XALIMANEWS: Le député non-inscrit Tahirou Sarr a transmis au président de l’Assemblée nationale une proposition de loi ambitieuse visant à protéger le foncier national et à instaurer une véritable souveraineté foncière au Sénégal. Cette initiative parlementaire intervient dans un contexte de forte pression démographique et de multiplication des acquisitions foncières par des entités étrangères.
Dans l’exposé des motifs, le député rappelle que le Sénégal couvre une superficie de 196 722 km² pour une population estimée à près de 18 millions d’habitants, appelée à doubler tous les trente ans.

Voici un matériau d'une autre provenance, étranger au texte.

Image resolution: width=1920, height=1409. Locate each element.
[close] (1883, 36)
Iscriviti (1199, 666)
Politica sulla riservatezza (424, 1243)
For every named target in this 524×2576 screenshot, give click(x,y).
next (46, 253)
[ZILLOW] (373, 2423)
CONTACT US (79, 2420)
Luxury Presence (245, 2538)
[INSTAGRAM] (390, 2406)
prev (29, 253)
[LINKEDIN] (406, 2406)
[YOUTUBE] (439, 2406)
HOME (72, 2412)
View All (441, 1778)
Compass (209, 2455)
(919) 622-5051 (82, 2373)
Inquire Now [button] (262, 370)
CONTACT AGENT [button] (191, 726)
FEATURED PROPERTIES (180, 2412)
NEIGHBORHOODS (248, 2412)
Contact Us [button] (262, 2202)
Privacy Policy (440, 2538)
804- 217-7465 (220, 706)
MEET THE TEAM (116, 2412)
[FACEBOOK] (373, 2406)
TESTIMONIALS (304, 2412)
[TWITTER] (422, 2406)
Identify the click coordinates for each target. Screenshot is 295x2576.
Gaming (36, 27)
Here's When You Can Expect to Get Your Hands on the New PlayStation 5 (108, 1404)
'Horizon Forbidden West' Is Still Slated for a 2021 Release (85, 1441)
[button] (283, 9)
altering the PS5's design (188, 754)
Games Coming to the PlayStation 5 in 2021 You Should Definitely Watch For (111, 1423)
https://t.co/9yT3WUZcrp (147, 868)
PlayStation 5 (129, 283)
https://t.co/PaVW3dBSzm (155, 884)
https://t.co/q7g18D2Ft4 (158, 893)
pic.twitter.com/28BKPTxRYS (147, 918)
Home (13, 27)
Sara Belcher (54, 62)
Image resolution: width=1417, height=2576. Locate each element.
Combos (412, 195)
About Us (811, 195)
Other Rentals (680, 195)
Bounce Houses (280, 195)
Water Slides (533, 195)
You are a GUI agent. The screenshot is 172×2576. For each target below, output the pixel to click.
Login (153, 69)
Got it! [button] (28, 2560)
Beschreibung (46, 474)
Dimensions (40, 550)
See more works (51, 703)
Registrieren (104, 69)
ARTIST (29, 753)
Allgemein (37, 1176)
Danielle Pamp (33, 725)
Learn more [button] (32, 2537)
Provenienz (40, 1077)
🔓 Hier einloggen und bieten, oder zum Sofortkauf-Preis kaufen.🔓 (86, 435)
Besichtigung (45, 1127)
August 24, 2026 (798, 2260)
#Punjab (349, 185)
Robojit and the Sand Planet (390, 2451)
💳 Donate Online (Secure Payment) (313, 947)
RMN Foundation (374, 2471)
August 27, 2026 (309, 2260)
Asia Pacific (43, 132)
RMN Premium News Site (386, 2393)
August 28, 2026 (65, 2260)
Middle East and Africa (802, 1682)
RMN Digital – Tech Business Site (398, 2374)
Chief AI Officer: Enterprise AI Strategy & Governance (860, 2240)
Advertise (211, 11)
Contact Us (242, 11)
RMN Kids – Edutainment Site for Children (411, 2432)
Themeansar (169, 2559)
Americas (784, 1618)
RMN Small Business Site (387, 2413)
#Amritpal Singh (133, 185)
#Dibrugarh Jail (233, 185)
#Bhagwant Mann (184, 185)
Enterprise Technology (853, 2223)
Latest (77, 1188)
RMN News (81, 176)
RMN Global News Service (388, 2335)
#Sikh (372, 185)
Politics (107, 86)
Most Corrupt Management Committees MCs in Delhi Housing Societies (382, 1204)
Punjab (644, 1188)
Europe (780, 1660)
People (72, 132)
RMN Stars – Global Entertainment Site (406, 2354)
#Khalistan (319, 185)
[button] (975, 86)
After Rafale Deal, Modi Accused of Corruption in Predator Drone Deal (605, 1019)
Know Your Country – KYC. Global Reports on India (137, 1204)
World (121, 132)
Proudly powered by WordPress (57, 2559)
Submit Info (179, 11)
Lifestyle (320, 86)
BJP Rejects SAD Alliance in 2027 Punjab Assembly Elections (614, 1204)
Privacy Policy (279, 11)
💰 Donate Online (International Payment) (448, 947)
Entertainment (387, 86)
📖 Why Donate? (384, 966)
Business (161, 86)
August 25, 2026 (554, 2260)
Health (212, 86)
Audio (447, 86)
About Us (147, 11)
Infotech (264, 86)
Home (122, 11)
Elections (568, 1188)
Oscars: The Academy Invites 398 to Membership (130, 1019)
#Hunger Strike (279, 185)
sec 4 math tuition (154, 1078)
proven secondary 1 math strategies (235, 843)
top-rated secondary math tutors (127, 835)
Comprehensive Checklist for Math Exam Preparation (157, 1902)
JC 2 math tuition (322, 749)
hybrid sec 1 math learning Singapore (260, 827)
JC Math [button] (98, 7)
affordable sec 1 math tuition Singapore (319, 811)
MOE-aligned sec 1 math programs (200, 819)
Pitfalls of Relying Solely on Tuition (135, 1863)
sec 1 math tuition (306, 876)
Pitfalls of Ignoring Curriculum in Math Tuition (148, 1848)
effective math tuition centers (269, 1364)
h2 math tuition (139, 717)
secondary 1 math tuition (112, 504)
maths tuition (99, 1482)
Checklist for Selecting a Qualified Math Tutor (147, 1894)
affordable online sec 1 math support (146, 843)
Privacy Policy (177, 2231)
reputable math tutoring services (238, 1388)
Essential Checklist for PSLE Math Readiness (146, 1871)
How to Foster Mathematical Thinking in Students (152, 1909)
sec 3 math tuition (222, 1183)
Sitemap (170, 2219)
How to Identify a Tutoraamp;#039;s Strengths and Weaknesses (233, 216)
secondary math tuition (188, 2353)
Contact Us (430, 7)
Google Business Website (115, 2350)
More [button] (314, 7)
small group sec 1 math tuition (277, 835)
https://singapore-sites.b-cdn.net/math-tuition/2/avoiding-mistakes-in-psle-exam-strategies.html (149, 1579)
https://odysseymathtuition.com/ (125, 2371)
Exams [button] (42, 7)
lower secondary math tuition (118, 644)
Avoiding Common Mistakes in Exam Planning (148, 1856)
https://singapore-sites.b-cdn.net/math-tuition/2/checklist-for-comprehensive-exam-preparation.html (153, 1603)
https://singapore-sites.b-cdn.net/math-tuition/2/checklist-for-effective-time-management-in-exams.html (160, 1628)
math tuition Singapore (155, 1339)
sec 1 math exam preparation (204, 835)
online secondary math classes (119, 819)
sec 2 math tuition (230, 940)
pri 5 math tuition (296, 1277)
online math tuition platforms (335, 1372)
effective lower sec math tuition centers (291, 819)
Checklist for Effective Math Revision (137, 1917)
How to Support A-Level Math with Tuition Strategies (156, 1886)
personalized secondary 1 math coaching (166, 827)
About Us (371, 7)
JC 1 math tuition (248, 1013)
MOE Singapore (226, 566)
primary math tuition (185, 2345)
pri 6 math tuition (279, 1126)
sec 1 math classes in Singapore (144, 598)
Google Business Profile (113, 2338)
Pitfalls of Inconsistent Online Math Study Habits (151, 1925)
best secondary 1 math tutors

Une dynamique démographique qui, selon lui, exerce une pression croissante sur les ressources foncières disponibles, au point de menacer l’accès à la terre pour l’habitat et la production agricole des générations actuelles et futures.
Tahirou Sarr dresse un inventaire alarmant des superficies détenues par des intérêts étrangers sur l’ensemble du territoire national. Il cite notamment les 147 000 hectares attribués à Danone dans la vallée du fleuve Sénégal, les 100 000 hectares de Senegindia dans le delta du Saloum, ainsi que des concessions de même ampleur accordées à Ovidiu Tender en Casamance et à China Agricultural Development dans la région de Tambacounda. À cela s’ajoutent, selon le député, des sociétés basées en Inde, aux États-Unis et en Roumanie qui exploiteraient des dizaines de milliers d’hectares dans les régions de Kolda et de Podor.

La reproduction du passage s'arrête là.